Algorithmic security uses a code that is unique to each battery, with a correlating code programmed into host devices. This prevents fake batteries being used with the device without personnel being alerted, eliminating the risk of failure during operation.
It is worth noting that grey market products are not necessarily cheaply produced copycats. They may be recycled components that have been refurbished and branded as new, or even defective parts that the OEM scrapped. For this reason, it is important to form strong working relationships with battery manufacturers.
In avoiding counterfeit batteries, defence businesses also minimise the risk of electromagnetic interference (EMI) in IoT networks. By cutting corners on circuit insulation, electrical isolation and impedance, as well as creepage and clearance distances, counterfeit batteries typically do not meet EMC regulatory standards. As a result, when these batteries are connected to chargers plugged into the mains power supply, it can introduce issues such as voltage fluctuations and radio frequency interference that can affect other telecommunications equipment on the network.

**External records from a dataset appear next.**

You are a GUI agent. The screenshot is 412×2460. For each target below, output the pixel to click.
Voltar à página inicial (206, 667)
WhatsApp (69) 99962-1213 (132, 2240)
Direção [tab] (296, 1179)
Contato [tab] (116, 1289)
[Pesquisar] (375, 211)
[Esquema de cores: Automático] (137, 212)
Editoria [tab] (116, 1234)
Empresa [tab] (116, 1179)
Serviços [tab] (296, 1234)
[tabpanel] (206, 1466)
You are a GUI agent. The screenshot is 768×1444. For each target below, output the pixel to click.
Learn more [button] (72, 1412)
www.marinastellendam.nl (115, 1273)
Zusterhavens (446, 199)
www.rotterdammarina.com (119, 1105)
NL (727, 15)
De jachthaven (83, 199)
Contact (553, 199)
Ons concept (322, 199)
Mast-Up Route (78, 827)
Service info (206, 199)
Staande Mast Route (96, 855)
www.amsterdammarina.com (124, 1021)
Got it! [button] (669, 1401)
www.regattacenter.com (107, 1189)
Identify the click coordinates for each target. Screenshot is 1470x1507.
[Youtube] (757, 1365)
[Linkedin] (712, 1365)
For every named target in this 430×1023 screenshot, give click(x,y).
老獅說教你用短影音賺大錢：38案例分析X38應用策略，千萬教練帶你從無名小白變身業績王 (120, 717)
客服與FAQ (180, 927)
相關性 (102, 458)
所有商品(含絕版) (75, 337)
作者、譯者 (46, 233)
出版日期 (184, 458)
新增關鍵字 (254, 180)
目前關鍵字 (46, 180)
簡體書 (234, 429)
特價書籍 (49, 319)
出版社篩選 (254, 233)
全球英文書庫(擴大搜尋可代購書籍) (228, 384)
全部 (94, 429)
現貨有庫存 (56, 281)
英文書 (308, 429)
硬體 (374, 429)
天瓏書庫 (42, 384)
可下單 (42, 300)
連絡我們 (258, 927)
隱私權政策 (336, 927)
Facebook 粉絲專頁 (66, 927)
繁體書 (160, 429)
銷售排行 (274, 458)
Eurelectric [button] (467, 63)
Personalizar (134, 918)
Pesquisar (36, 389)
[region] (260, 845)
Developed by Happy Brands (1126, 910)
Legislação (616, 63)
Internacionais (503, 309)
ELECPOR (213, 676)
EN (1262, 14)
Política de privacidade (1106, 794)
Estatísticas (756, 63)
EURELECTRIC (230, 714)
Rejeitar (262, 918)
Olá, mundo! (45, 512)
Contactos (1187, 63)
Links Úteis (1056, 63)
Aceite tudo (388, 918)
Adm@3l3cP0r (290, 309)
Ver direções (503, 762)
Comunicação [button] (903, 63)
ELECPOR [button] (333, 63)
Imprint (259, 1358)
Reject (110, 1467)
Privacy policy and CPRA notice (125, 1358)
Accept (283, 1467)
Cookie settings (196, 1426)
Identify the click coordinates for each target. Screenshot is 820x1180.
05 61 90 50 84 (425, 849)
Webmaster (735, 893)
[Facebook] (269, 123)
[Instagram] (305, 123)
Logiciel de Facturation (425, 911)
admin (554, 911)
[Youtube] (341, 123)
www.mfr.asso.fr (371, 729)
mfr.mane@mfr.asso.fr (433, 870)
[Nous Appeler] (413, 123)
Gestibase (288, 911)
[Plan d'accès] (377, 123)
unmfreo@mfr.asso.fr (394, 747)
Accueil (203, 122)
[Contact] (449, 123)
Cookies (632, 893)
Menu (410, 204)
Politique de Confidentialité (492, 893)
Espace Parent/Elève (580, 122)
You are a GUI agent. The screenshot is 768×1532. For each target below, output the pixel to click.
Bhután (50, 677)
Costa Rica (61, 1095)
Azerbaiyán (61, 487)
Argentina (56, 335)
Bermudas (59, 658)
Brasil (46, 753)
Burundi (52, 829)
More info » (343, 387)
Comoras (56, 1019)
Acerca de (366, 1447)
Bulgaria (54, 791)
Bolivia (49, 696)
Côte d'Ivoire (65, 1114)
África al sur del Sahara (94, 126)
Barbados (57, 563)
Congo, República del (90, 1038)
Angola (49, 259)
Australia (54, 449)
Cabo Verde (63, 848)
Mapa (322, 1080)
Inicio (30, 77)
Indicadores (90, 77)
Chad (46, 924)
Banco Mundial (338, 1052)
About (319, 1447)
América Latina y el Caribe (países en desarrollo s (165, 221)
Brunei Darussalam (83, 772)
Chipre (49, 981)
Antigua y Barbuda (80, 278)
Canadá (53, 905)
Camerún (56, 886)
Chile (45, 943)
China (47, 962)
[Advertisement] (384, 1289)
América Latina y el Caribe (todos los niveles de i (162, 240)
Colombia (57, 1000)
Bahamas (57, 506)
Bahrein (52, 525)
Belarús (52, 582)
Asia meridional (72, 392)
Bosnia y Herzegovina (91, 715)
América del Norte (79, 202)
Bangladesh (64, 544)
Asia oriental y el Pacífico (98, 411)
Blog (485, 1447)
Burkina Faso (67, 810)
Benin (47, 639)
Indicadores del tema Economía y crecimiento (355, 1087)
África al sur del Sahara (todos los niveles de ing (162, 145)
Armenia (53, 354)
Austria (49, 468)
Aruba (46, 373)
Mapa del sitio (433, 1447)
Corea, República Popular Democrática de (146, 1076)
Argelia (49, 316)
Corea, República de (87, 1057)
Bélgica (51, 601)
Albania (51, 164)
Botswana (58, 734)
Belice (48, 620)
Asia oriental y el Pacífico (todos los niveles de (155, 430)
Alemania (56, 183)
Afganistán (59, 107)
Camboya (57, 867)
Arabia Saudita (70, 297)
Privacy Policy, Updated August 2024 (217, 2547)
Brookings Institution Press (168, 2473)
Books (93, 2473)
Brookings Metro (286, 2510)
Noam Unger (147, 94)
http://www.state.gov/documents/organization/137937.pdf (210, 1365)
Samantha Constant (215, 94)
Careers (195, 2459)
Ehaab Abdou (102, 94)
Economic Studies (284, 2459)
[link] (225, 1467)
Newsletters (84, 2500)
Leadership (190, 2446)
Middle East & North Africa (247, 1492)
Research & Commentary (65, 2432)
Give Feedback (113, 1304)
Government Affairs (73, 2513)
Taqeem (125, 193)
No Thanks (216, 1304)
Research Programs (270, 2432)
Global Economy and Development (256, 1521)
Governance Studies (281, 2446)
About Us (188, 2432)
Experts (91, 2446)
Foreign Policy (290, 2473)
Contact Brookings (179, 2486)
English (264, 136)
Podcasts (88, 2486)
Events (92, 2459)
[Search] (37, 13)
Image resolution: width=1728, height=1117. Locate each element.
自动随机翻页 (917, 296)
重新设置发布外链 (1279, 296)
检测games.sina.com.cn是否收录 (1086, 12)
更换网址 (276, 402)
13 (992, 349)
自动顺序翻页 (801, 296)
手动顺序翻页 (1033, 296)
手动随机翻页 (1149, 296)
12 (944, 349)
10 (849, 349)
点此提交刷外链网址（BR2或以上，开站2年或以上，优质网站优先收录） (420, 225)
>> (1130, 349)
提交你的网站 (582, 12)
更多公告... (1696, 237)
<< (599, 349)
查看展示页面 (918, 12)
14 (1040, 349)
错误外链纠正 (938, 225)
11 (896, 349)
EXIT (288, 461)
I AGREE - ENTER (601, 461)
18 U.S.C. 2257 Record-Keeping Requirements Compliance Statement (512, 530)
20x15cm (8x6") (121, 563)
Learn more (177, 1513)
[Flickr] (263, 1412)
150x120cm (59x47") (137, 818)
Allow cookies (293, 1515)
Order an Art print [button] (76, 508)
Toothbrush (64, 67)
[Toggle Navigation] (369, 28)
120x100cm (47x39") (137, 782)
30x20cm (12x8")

Counteracting this with technologies that provide additional filtering is a key first step, but further issues lie in the design of pre-engineered smart batteries themselves. For all the benefits they can provide, they do contain microprocessors which are a source for radio frequency interference (RFI).
It’s for this reason that OEMs should consult specialists during the design stages, enabling them to provide a bespoke battery solution that meets application requirements while also complying with the latest EMC regulations.
With careful preparation and the right guidance, any military IoT network can come together successfully. By considering the power behind the technology at the right time, the defence industry can work in harmony and unity to achieve its goals.